Kalimat ini merupakan syarat yang terakhir yang harus dilakukan pembaca untuk membuat Sampian Sesayut ini dapat digunakan sebagai sarana upacara yaitu dengan menambahkan porosan, bunga dan kembang rampe. Setelah hal ini dilakukan maka seluruh proses mejejahitan Sampian Sesayut telah selesai atau telah mencapai tujuannya. 2.1.2 Pola Bahasa Jika dilihat dari pola bahasanya, ada beberapa ciri yang dapat kita temui dalam wacana mejejahitan Sampian Sesayut diatas. - Bagian judul biasanya hanya berupa sebuah frasa nomina yang menyebutkan nama atau jenis jejahitan yang akan dibuat yaitu Sampian Sesayut. Bagian judul ini dibuat sesingkat dan sejelas mungkin yang juga sekaligus dijadikan tujuan atau goal yang ingin dicapai. - Wacana diatas terlihat lebih banyak menggunakan verba aksi pasif seperti dipotong,di lipat, dituas, dan dibentuk. Verba tindakan atau action yang harus dilakukan sesuai dengan petunjuk yang disampaikan dalam wacana. - Biasanya sebuah teks procedural sering menggunakan pola kalimat perintah. Namun dalam wacana diatas, bagian instruksi/petunjuk lebih sering menggunakan kalimat pasif seperti pada kalimat “janur dipotong menjadi dua buah, kedua potongan janur tersebut dilipat dan lidi bagian atasnya dibuang”. Dengan menggunakan kalimat pasif, petunjuk yang diberikan sifatnya cenderung hanya memberitahu atau tidak memberikan perintah secara langsung. - Ciri lainnya adalah digunakannya kata penghubung yang menunjukkan urutan seperti pertamatama, selanjutnya, kemudian, dan setelah itu yang dapat ditemukan pada bagian instruksi atau langkah-langkah pembuatan pada wacana di atas.

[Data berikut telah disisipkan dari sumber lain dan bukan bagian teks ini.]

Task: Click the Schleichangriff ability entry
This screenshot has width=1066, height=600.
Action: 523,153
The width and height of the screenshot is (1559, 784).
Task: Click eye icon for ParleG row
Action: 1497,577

2.2 Metanding Seperti telah disebutkan sebelumnya, metanding juga merupakan salah satu kegitan untuk menata segala sarana yang akan digunakan untuk membuat suatu haturan/persembahan kepada Tuhan. Dalam pelaksanaannya, terdapat berbagai jenis haturan atau banten yang disesuaikan dengan maksud dan tujuan upacara, antara lain adalah metanding banten soda (ajuman). Agar masyarakat tidak salah atau kurang dalam metanding banten soda ini, maka diberikan petunjuk atau arahan yang dapat dijadikan pedoman bagi pembaca, seperti diuraikan sebagai berikut:
BANTEN SODA (AJUMAN) Banten Soda biasanya dihaturkan pada waktu Piodalan, di Merajan, Sanggah, maupun pura-pura besar lainnya. Hampir semua hari-hari suci keagamaan dan hari-hari besar Umat Hindu lainnya selalu menggunakan jenis banten ini. Alas paling dasar dari banten ini adalah bisa dulang, bokoran, keben, atau nare. Apapun alasnya isinya adalah sama. Bahan dan alat: - aled - buah-buahan - tape gede - jajan bagina, jajan uli, apem, jajan roti, dan sebaginya - nasi soda - rerasmen (kacang, saur, garam, dan sambal) - sampian soda - canang Cara menatanya: - Aled diletakkan sebagai dasar, kemudian di luanan (di depannya) diisi pisang satu ijas dan setengah ijas, tebu satu batang tugelan. Di atasnya diisi Tape Gede. Disusuni jajan uli dan jajan begina. Dtambah dengan jajan-jajan lainnya seperti apem, roti, humkwe, cerorot dan sebagainya. - Di sela-sela jajan tersebut diisi pula dengan buah-buahan seperti: apel, salak, anggur, sumaga (jeruk), dan yang lainnya. - Di belakangnya (di teben), diisi dengan rerasmen kacang saur dari alas Ceper Slepan Sibakan, di atasnya diisi ceper juga yang ada Tangkih Durasnya berisi garam dan smabal. Jika memungkinkan dilengkapi pula dengan kecarum. - Selanjutnya disusun pula dengan Nasi Sodan, yang berbentuk Untek dua buah, Wadah Tekir serta lauk pauk. Setelah semuanya lengkap barulah diisi Sampian Sodan, dan bunga serta dilengkapi juga dengan beberapa canang.
2.2.1
Struktur wacana
1) Judul Bagian ini terdapat di bagian paling atas wacana dengan huruf capital yang ditebalkan yaitu BANTEN SODA (AJUMAN). Sama seperti pada wacana mejejahitan sampian sesayut, bagian judul ini juga menyatakan tujuan yang ingin dicapai yaitu menghasilkan banten soda (ajuman) yang sudah tertata dengan benar sehingga siap untuk dihaturkan. 2). Bagian awal Bagian ini menginformasikan kepada pembaca mengenai fungsi dari banten soda (ajuman) itu sendiri, kapan biasanya dihaturkan, dan beberapa jenis alas yang dapat dipakai sebaga dasarnya. Bagian ini terletak di bawah judul atau pada paragraph pertama dari teks. Bagian awal pada teks diatas terdapat pada kalimat sebagai berikut: Banten Soda biasanya dihaturkan pada waktu Piodalan, di Merajan, Sanggah, maupun purapura besar lainnya. Hampir semua hari-hari suci keagamaan dan hari-hari besar Umat Hindu lainnya selalu menggunakan jenis banten ini. Alas paling dasar dari banten ini adalah bisa dulang, bokoran, keben, atau nare. Apapun alasnya isinya adalah sama.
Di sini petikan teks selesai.